Vue now supports the history mode where the # is no longer needed. This requires some changes in the server but more importantly also in the codebase of Historiana. There a quite a few hardcoded links in the code which all need to be changed. Also the tracker-code above needs to be revisited as this might break due to the lack of the # sign in the url.

Result: search-engine bots should be able to "see" the complete site with all the URLs. Due to Javascript issues this might not solve the visibility off all content

SSR

Server-side-rendering aka SSR means that the whole javascript issue is circumvented by falling back to HTML completely rendered at the server instead of in the browser.

There are various ways of doing so, we need to research our own way of doing things based on the recipes outlined at the Vue SSR information page.

As stated on the SSR page of Vue most search engines are capable of handling some javascript and they are still improving. We probably end up using a mix of techniques where some main entry points are statically rendered on the server for optimal SEO experience combined with adding more meta-information into the deeper layers of the site.

The exact outcome will be determined as research and development has made progress in this area.

Sitemap

In the old days sites often had a "sitemap" which was a standard HTML page showing a tree of all the pages in the site. Some sites still have this feature but Google is pushing an invisible version of this concept: sitemap.xml.

This is a (computer generated) file which describes all known URLs of a website in a XML format. It is based on an open standard developed by Google.

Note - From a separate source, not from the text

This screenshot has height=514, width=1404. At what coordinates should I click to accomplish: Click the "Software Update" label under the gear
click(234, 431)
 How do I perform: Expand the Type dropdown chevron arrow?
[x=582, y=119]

<?xml version="1.0" encoding="UTF-8"?>
<urlset xmlns="http://www.sitemaps.org/schemas/sitemap/0.9">
   <url>
      <loc>http://www.example.com/</loc>
      <lastmod>2005-01-01</lastmod>
      <changefreq>monthly</changefreq>
      <priority>0.8</priority>
   </url>
</urlset>

We will implement a utility which generates such a sitemap based on the information in the Graph database of Historiana. Once made this can run daily to automatically update the map with the latest content added to the site.

Google Search Console

While Google is not the only search engine is it the biggest one and many people use it by default. Which results in many companies buying keywords and trying to beat others and be on the first page of search results.

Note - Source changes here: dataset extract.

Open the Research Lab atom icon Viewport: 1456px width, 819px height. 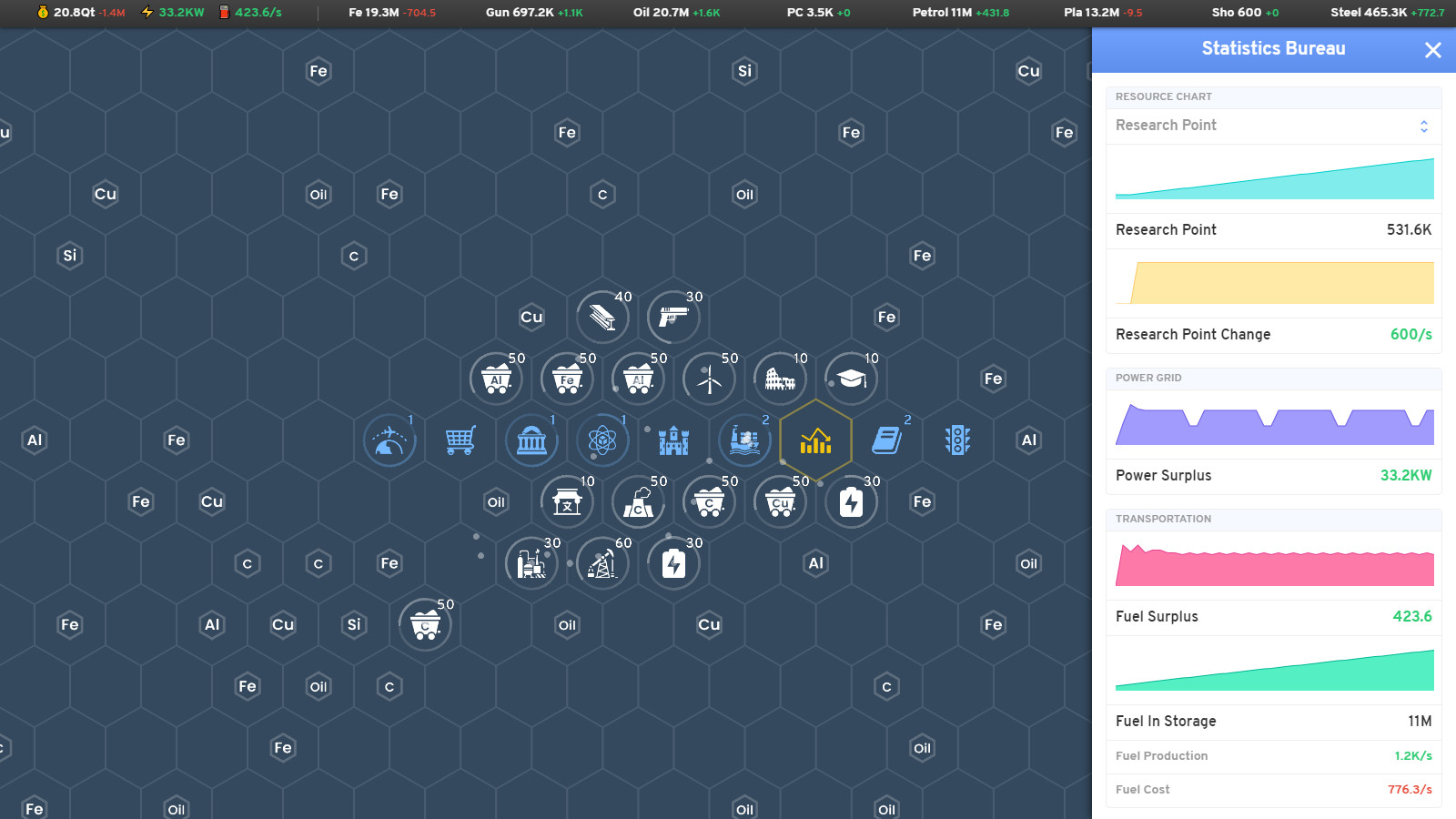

This business model brings in a load of money and hence Google created tools for their customers to give insight into their investments. The current name of the main entry point of these tools is Google Search Console; earlier this was called the Webmaster Tools (Wikipedia)

We already set up an account for the Historiana project and we will continue using this tool.

/GoogleSearchConsole.png

Once the generation of the sitemap is done we can use this tool to validate it. Also we will monitor the statistics and use-ability reports it generates.

Quicker managed releases

Historiana is developed using Gitlab and currently the "development" and "master" branch are used for dev.historiana.eu and historiana.eu respectively.

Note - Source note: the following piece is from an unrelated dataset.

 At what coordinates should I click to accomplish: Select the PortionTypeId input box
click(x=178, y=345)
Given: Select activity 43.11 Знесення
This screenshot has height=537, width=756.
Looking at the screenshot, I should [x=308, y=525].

Currently the differences between both versions are too big to allow for quick updates. We should work towards a quicker release cycle as SEO feedback can only be seen on the real live site. There is no use in developing SEO tools and only publish them on the development site.

In order to do this we will need to push the current development site into a state which can be published as live site. Then we need to setup an additional branch in which long-term development can be done. Releasing a new version should be further automated, perhaps even via CI/CD options of Gitlab.

What will NOT be done

Currently some suggest that the real solution to SEO for SPA/PWA applications is the use of a complete Server Side Rendering solution using frameworks like NuxtJS.

We won't go that route.

Although using such a framework is still using Vue it adds another layer of complexity to the system. While we are working on Opening Up Historiana the more generic our web-stack is the better. Even with "just Vue" its difficult to find partners with sufficient experience in coding to add value to project. Adding more nice to the project is counterproductive.

Furthermore as stated in the Vue SSR notes search-bots like Google are constantly improving their javascript support which also lessens the need of such a drastic change in architecture.